Worry less about SBF and more about the 0.6% interest rate that your local big name bank is paying you.   You can get over 4% on CDs from 3months to a year in maturity.


----------



## rgp (Dec 16, 2022)

Warrigal said:


> IMO all money is an illusion. It only has value when it is spent on something tangible. Having money sitting idle in some fund or account is false security. I cannot convince Hubby of this concept.



 So would you what ? Rather spend all of your income ? And have no nest-egg , no cushion ? If something expensive should arise ? 

 False security ? If you suddenly need $1000, $10,000 it's there if you've saved it.
 Would you rather try to *secure a loan, with no assets *? If you would even be granted said loan , the interest rate would be way up there.
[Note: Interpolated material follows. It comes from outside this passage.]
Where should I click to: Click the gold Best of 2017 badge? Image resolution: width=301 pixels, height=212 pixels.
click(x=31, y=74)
IMO, perhaps you might listen to your Hubby.


----------



## Warrigal (Dec 16, 2022)

I didn't say we should spend all of our nest egg but as we need to we shouldn't hesitate. It does no good sitting in the bank where it receives interest that is much less than the inflation rate and it isn't safe when invested in shares.

After decades of saving for our retirement into our superannuation fund we retired thinking we could be self sufficient, living off our accumulated funds. Not long into retirement we were hit by the Global Financial Crisis that almost halved our savings. 
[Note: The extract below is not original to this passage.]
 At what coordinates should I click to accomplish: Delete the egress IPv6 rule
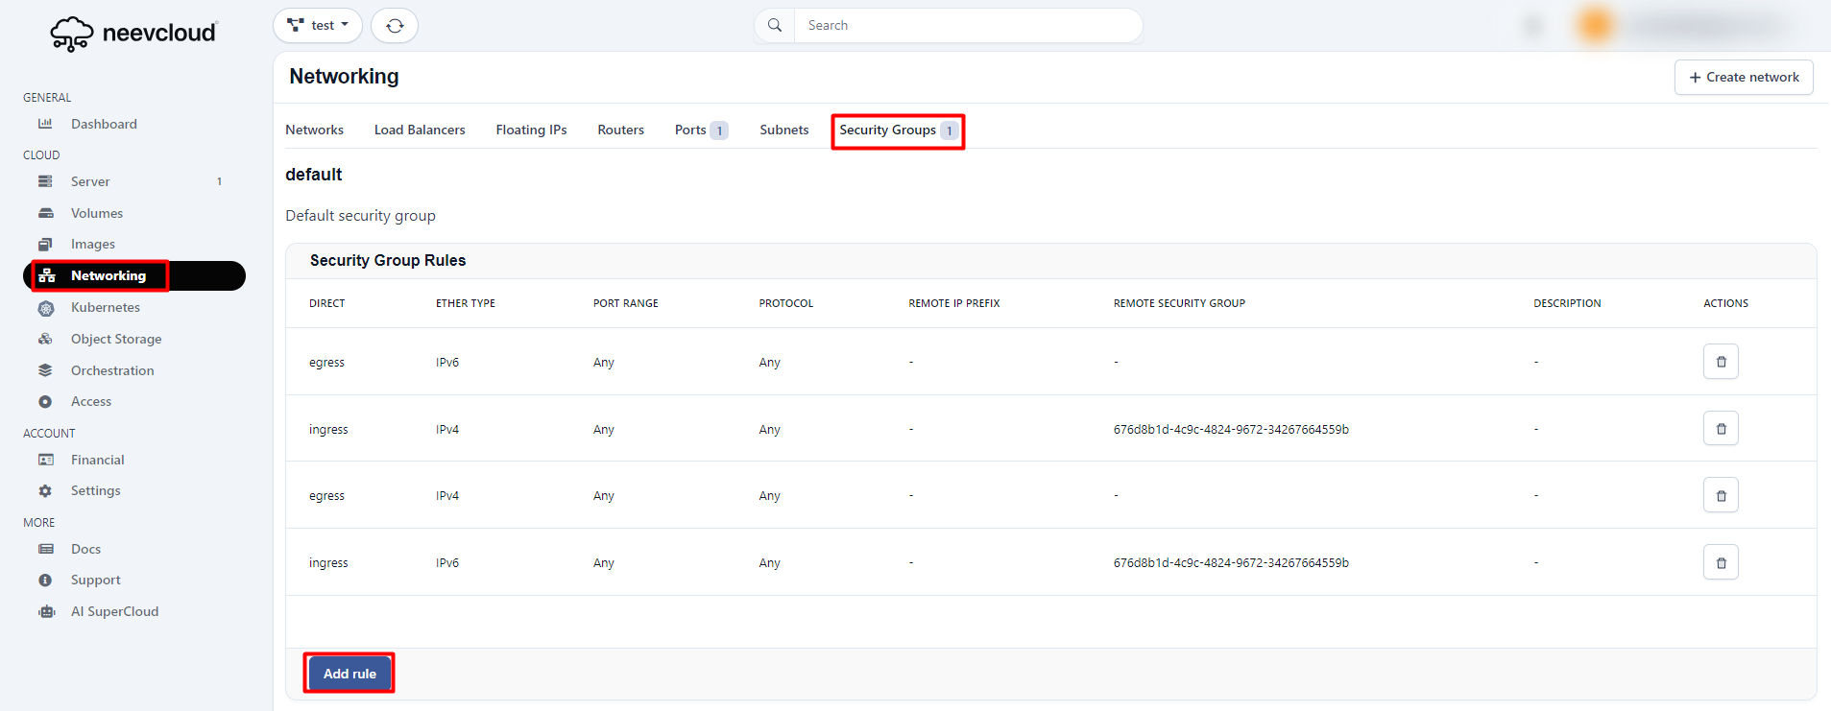tap(1720, 362)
As a result, instead of being self funded retirees we are now part pensioners. We have not been silly with our capital but with the war in Ukraine it is possible that we could take another hit at any time. My policy now is to spend on essentials and also on things that make life pleasurable. Tomorrow I am going to the Sydney Opera House to see the ballet Romeo and Juliet. I am taking with me eight female family members. I paid for the tickets early in 2000 and the performance has been postponed twice because of Covid. It will be an expensive day out but the lovely memory of tomorrow will last me for the rest of my life and "my girls", as I call them, will also remember this day and remember me with a smile.

I have recently booked a similar outing in January for "our boys" so that Hubby can have the same pleasure. The menfolk, ten in all, will be watching a performance of "Afrique en Cirque" which is a South African troupe of dancers, drummers and acrobats. This time the party will include Hubby and nine male members of the family. Our son who lives in Albury (south of Sydney on the border with Victoria) is coming to visit and will take care of Hubby for the day. 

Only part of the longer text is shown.